The 5 stages of disaster management

When properly implemented, the disaster-management cycle can lessen the impact of a catastrophic event. It can also incorporate the policies and emergency responses needed for a full, expedited recovery.

When properly implemented, the disaster-management cycle can lessen the impact of a catastrophic event. It can also incorporate the policies and emergency responses needed for a full, expedited recovery. The cycle involves the following five stages:

1. Prevention
The best way to address a disaster is by being proactive. This means identifying potential hazards and devising safeguards to mitigate their impact. Although this stage in the cycle involves putting permanent measures into place that can help minimize disaster risk, it’s important to acknowledge that disasters can’t always be prevented.

Prevention involves scenarios such as the following:

• Implementing an evacuation plan in a school, for example, showing teachers how to lead students to safety in the event of a tornado or fire
• Planning and designing a city in a way that minimizes the risk of flooding, for example, with the use of locks, dams or channels to divert water away from populous areas

2. Mitigation
Mitigation aims to minimize the loss of human life that would result from a disaster. Both structural and non-structural measures may be taken.

• A structural measure means changing the physical characteristics of a building or an environment to curb the effects of a disaster. For example, clearing trees away from a house can ensure that dangerous storms don’t knock down the trees and send them crashing into homes and public buildings.
• Non-structural measures involve adopting or amending building codes to optimize safety for all future building construction.

3. Preparedness
Preparedness is an ongoing process in which individuals, communities, businesses, and organizations can plan and train for what they’ll do in the event of a disaster. Preparedness is defined by ongoing training, evaluating and corrective action, ensuring the highest level of readiness.

• Fire drills, active-shooter drills and evacuation rehearsals are all good examples of the preparedness stage.

4. Response
Response is what happens after the disaster occurs. It involves both short- and long-term responses.

Ideally, the disaster-management leader will coordinate the use of resources (including personnel, supplies, and equipment) to help restore personal and environmental safety, as well as to minimize the risk of any additional property damage.

During the response stage, any ongoing hazards are removed from the area; for example, in the aftermath of a wildfire, any lingering fires will be put out, and areas that pose a high flammability risk will be stabilized.

5. Recovery
The fifth stage in the disaster-management cycle is recovery. This can take a long time, sometimes years or decades. For example, some areas in New Orleans have yet to fully recover from Hurricane Katrina in 2005. It involves stabilizing the area and restoring all essential community functions. Recovery requires prioritization: first, essential services like food, clean water, utilities, transportation, and healthcare will be restored, with less-essential services being prioritized later.

Ultimately, this stage is about helping individuals, communities, businesses, and organizations return to normal or a new normal depending on the impact of the disaster.

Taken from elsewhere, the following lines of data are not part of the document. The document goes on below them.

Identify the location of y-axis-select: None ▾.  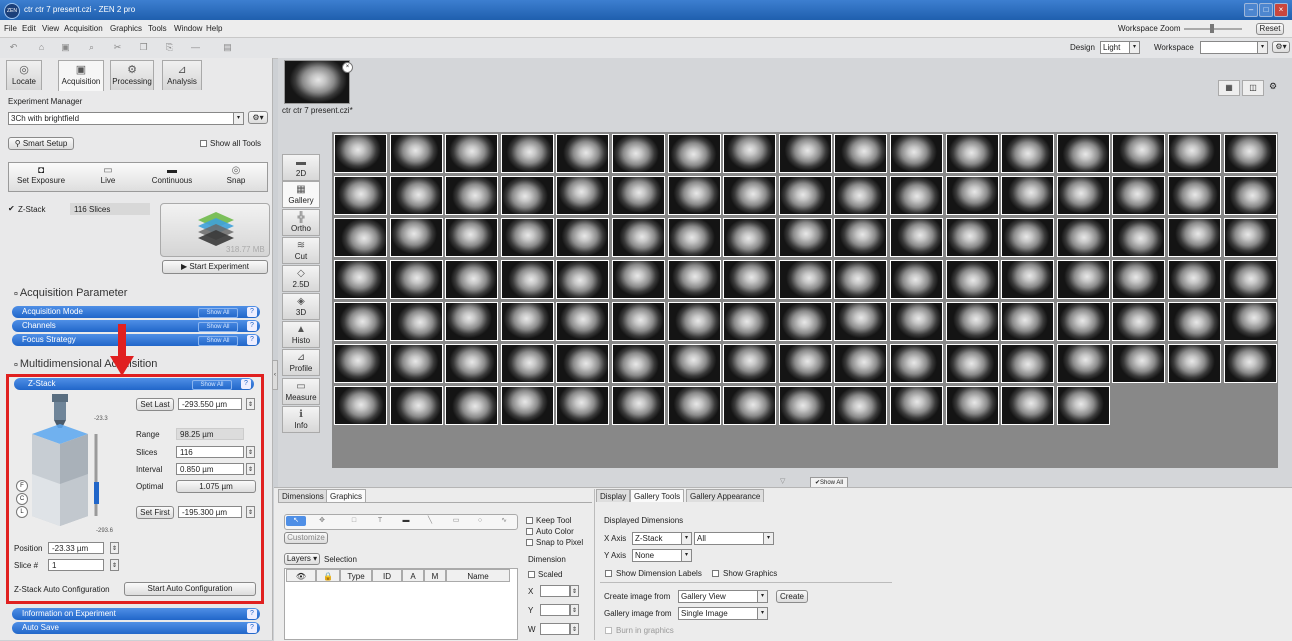
(662, 556).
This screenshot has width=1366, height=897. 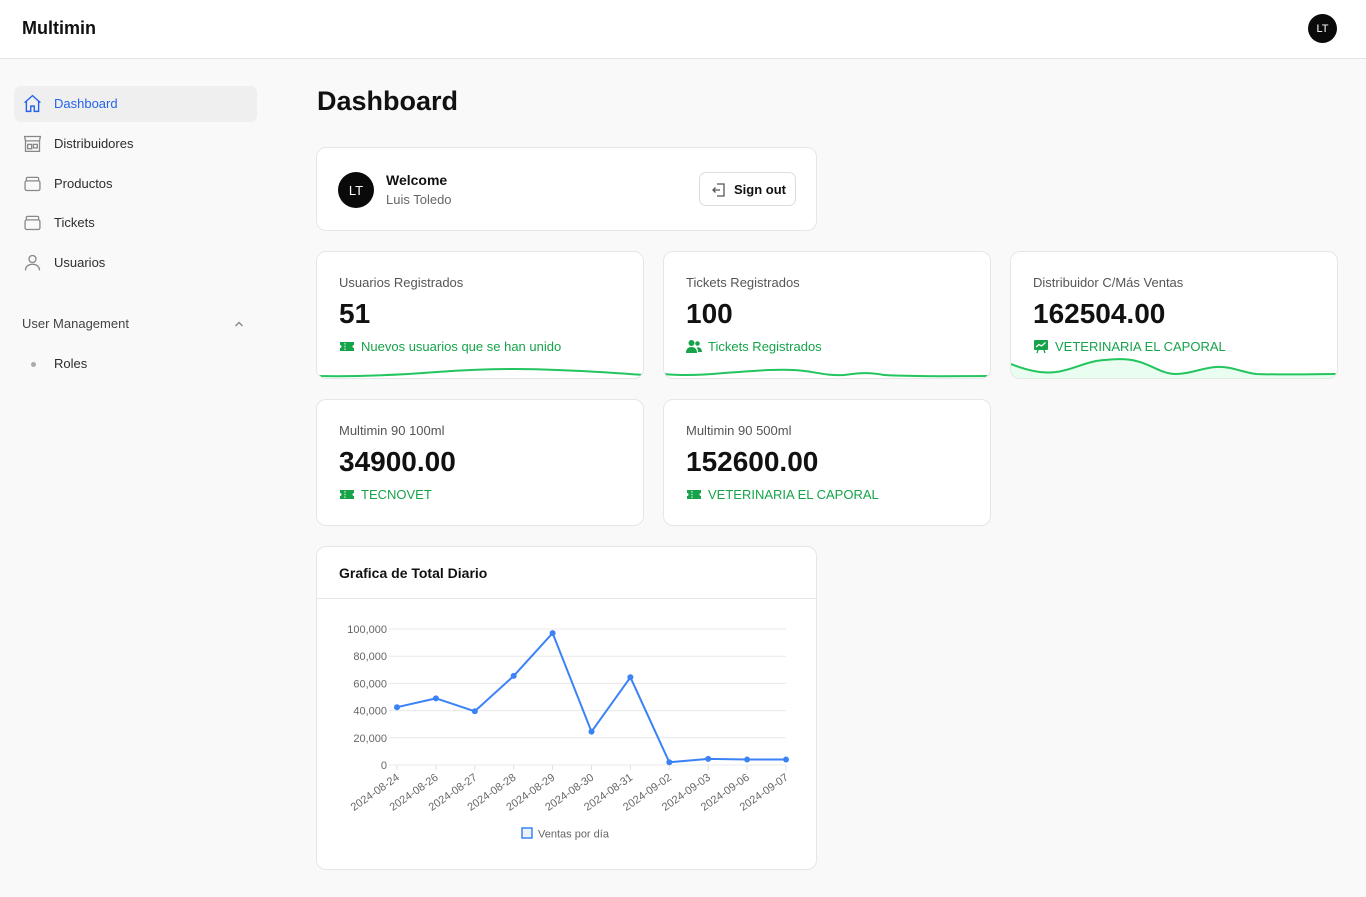 What do you see at coordinates (59, 28) in the screenshot?
I see `brand-logo: Multimin` at bounding box center [59, 28].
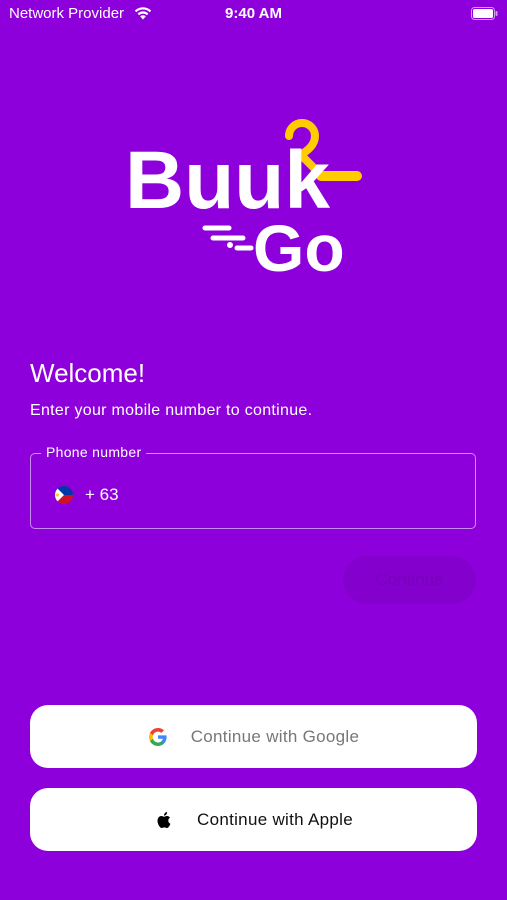  Describe the element at coordinates (484, 14) in the screenshot. I see `battery-icon` at that location.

Some organisations have more experience than others with handling disasters; ultimately, though, this is a field in which every business or community leader should hone their skills. Any organization or municipality can be hit with a disaster sooner or later, whether that’s something as minor as a temporary power outage or as threatening as a hurricane, earthquake, bomb threat or active shooter.

The COVID-19 pandemic has really brought this home, as many business owners have confronted the crisis at hand. To ensure the safety of customers as well as employees, business leaders have shifted to remote work environments, implemented new communication infrastructures, and embraced new standards of office hygiene and sanitization. While no business leader could have precisely predicted the effects of the coronavirus, those companies that had some disaster plan in place are likely a step or two ahead of others.